*INPUT RECORDS*
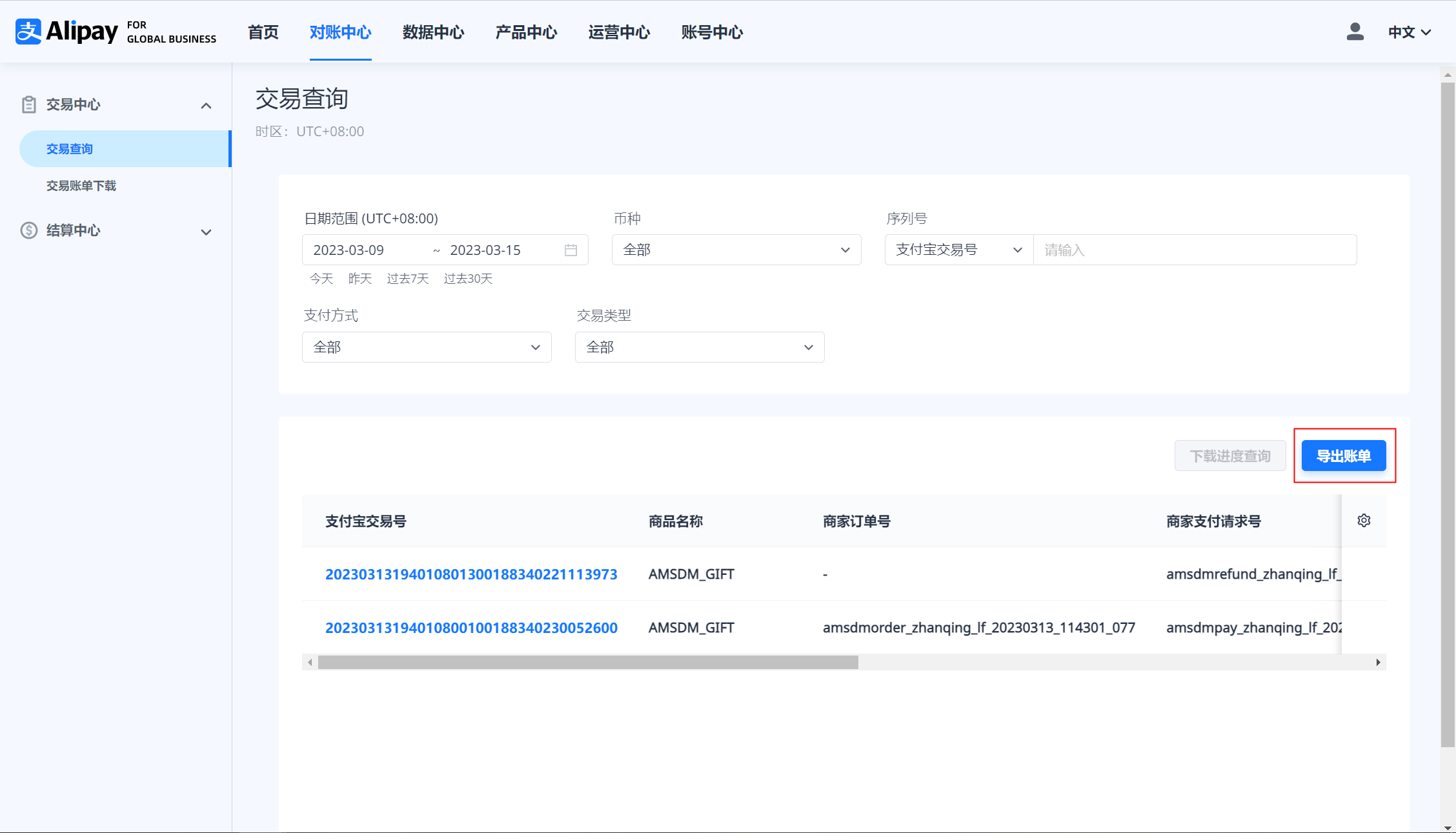The image size is (1456, 833).
Task: Click the 导出账单 export button
Action: coord(1343,456)
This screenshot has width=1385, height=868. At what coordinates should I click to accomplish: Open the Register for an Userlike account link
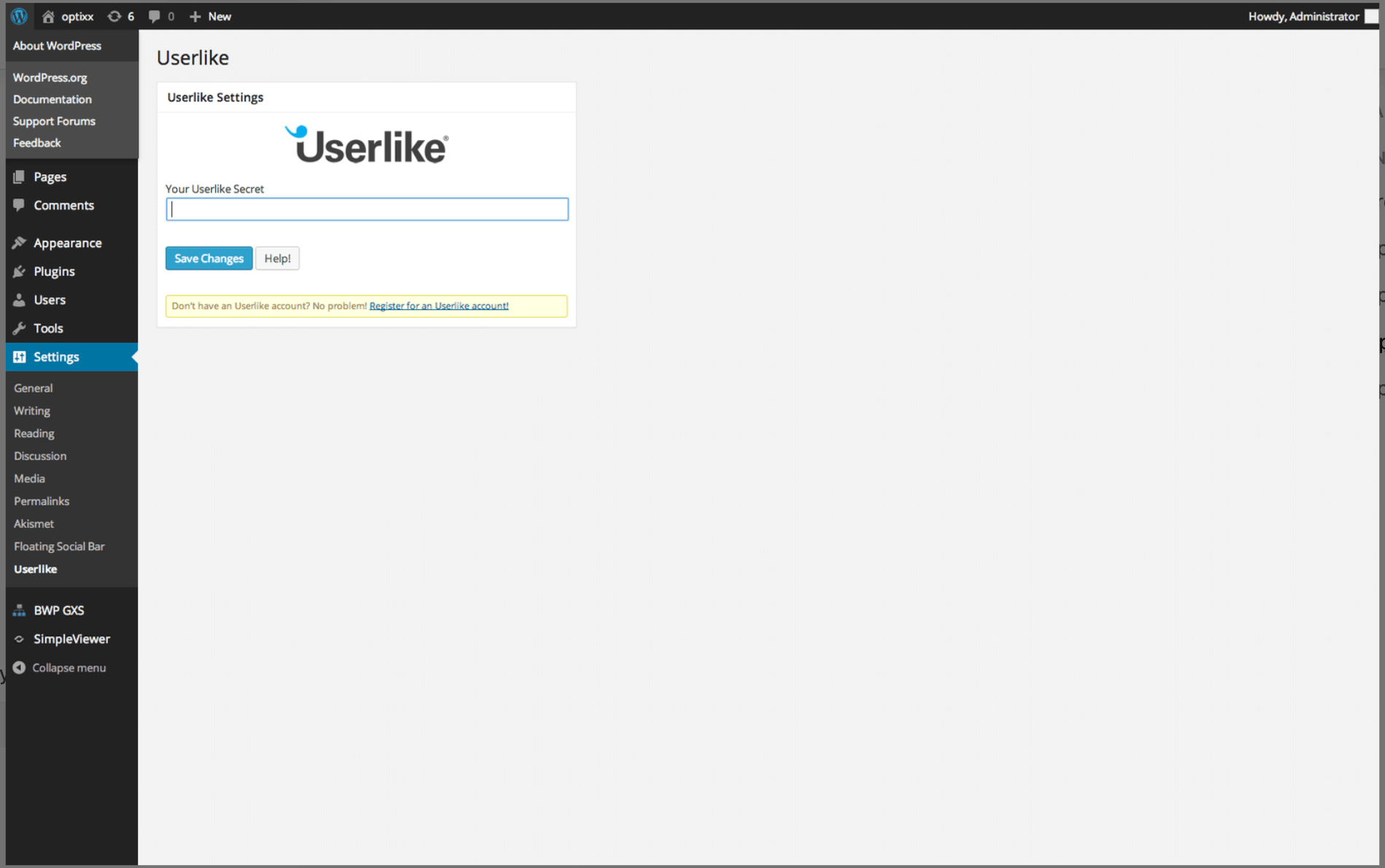tap(438, 306)
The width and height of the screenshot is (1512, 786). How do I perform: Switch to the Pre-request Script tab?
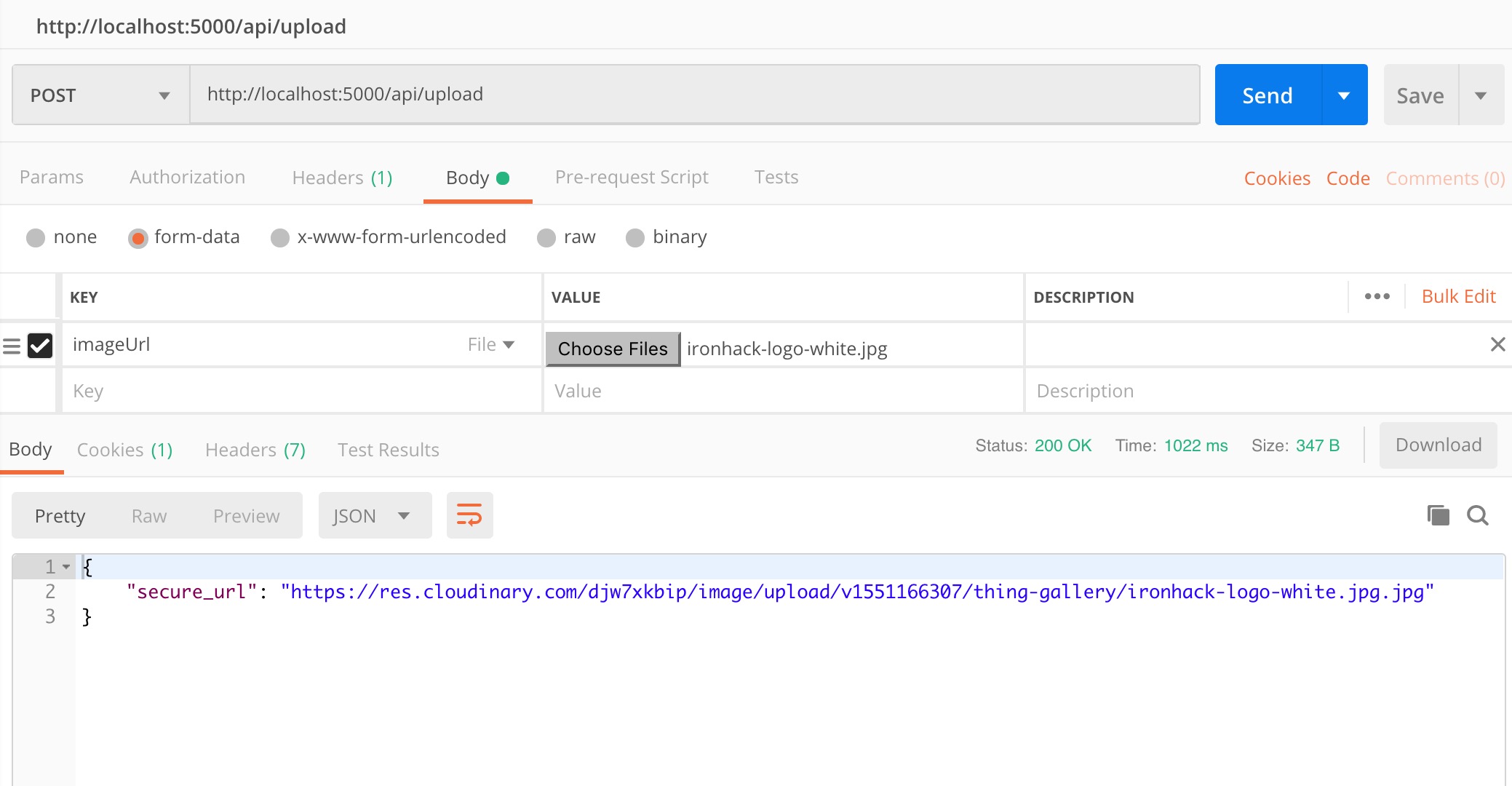coord(631,177)
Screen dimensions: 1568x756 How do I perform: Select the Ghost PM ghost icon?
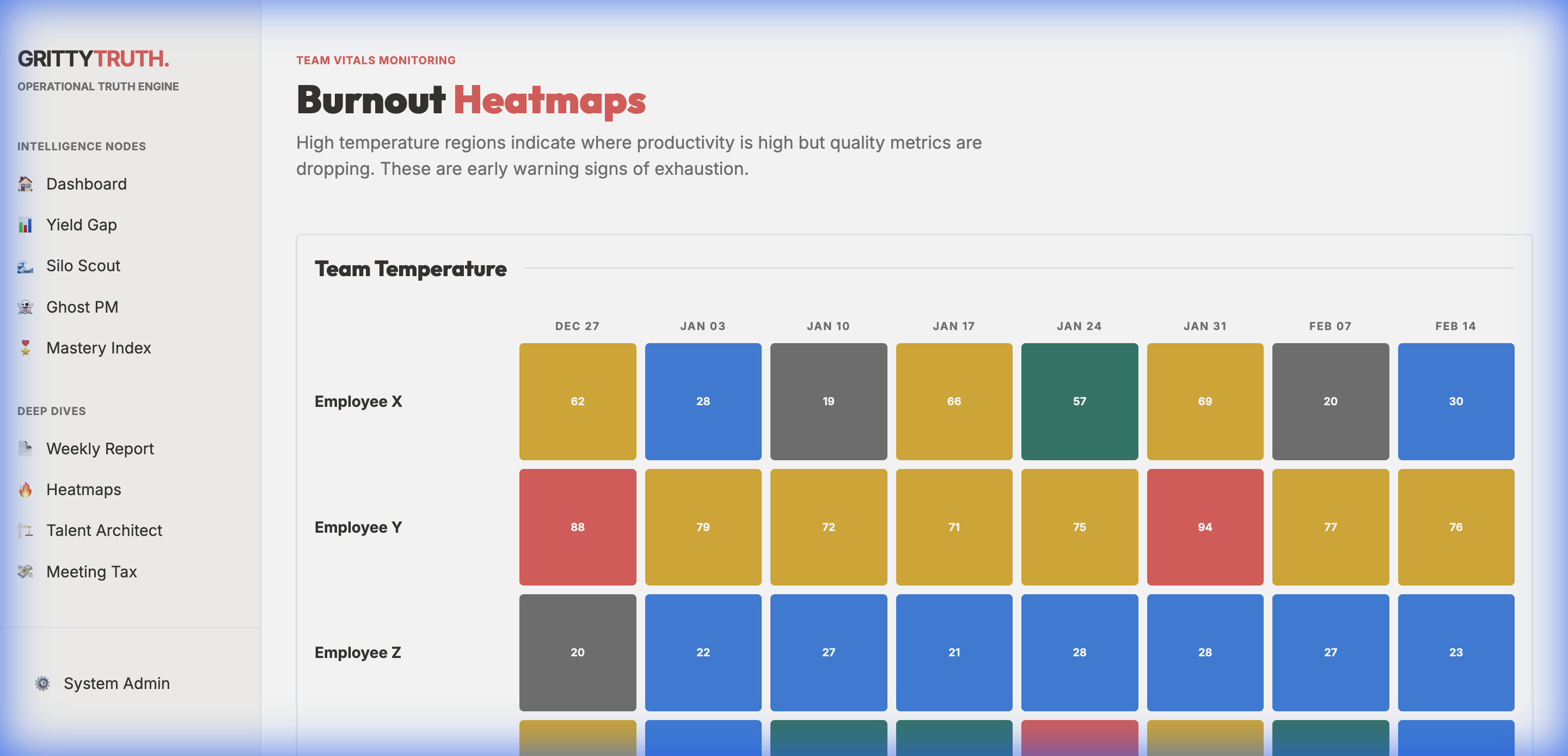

*THE PROBLEM*
Would you please print only the lines running from the one with "The width and" to the final line of the entries above, exactly as written and without pictures?

*TASK SOLUTION*
The width and height of the screenshot is (1512, 786). How do I perform: Switch to the Pre-request Script tab?
coord(631,177)
Screen dimensions: 1568x756 How do I perform: Select the Ghost PM ghost icon?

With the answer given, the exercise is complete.